* _Problem statement_
Every entry must be duplicated precisely as written.

*** Opening The data ***

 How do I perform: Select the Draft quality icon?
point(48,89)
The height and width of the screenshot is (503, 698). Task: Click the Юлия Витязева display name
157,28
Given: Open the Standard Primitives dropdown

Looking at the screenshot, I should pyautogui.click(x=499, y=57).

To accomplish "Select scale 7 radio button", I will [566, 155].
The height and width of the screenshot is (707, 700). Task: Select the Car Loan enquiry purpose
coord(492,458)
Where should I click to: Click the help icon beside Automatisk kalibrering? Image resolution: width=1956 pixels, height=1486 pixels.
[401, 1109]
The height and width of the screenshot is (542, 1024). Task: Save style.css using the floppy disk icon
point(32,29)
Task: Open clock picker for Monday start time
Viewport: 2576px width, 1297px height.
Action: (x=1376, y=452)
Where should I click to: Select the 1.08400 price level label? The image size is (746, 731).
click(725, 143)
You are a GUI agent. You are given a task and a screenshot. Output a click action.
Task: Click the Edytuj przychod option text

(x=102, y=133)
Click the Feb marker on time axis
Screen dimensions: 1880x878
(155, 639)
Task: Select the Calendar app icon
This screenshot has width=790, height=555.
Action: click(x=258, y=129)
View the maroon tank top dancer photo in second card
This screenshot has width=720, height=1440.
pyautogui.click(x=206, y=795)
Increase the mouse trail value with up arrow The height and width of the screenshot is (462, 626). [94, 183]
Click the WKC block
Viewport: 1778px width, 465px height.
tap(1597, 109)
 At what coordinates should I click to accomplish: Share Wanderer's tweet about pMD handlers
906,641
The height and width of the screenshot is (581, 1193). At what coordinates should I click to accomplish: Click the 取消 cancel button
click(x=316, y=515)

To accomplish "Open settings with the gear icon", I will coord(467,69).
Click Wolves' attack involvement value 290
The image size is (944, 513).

*** Closing The data ***

* _Finished exercise_
 How do I perform: Select the Draft quality icon?
point(48,89)
The height and width of the screenshot is (503, 698). Task: Click the Юлия Витязева display name
157,28
Given: Open the Standard Primitives dropdown

Looking at the screenshot, I should pyautogui.click(x=499, y=57).

To accomplish "Select scale 7 radio button", I will [566, 155].
The height and width of the screenshot is (707, 700). Task: Select the Car Loan enquiry purpose
coord(492,458)
Where should I click to: Click the help icon beside Automatisk kalibrering? Image resolution: width=1956 pixels, height=1486 pixels.
[401, 1109]
The height and width of the screenshot is (542, 1024). Task: Save style.css using the floppy disk icon
point(32,29)
Task: Open clock picker for Monday start time
Viewport: 2576px width, 1297px height.
Action: (x=1376, y=452)
Where should I click to: Select the 1.08400 price level label? The image size is (746, 731).
click(725, 143)
You are a GUI agent. You are given a task and a screenshot. Output a click action.
Task: Click the Edytuj przychod option text

(x=102, y=133)
Click the Feb marker on time axis
Screen dimensions: 1880x878
(155, 639)
Task: Select the Calendar app icon
This screenshot has width=790, height=555.
Action: click(x=258, y=129)
View the maroon tank top dancer photo in second card
This screenshot has width=720, height=1440.
pyautogui.click(x=206, y=795)
Increase the mouse trail value with up arrow The height and width of the screenshot is (462, 626). [94, 183]
Click the WKC block
Viewport: 1778px width, 465px height.
tap(1597, 109)
 At what coordinates should I click to accomplish: Share Wanderer's tweet about pMD handlers
906,641
The height and width of the screenshot is (581, 1193). At what coordinates should I click to accomplish: Click the 取消 cancel button
click(x=316, y=515)

To accomplish "Open settings with the gear icon", I will coord(467,69).
Click Wolves' attack involvement value 290
The image size is (944, 513).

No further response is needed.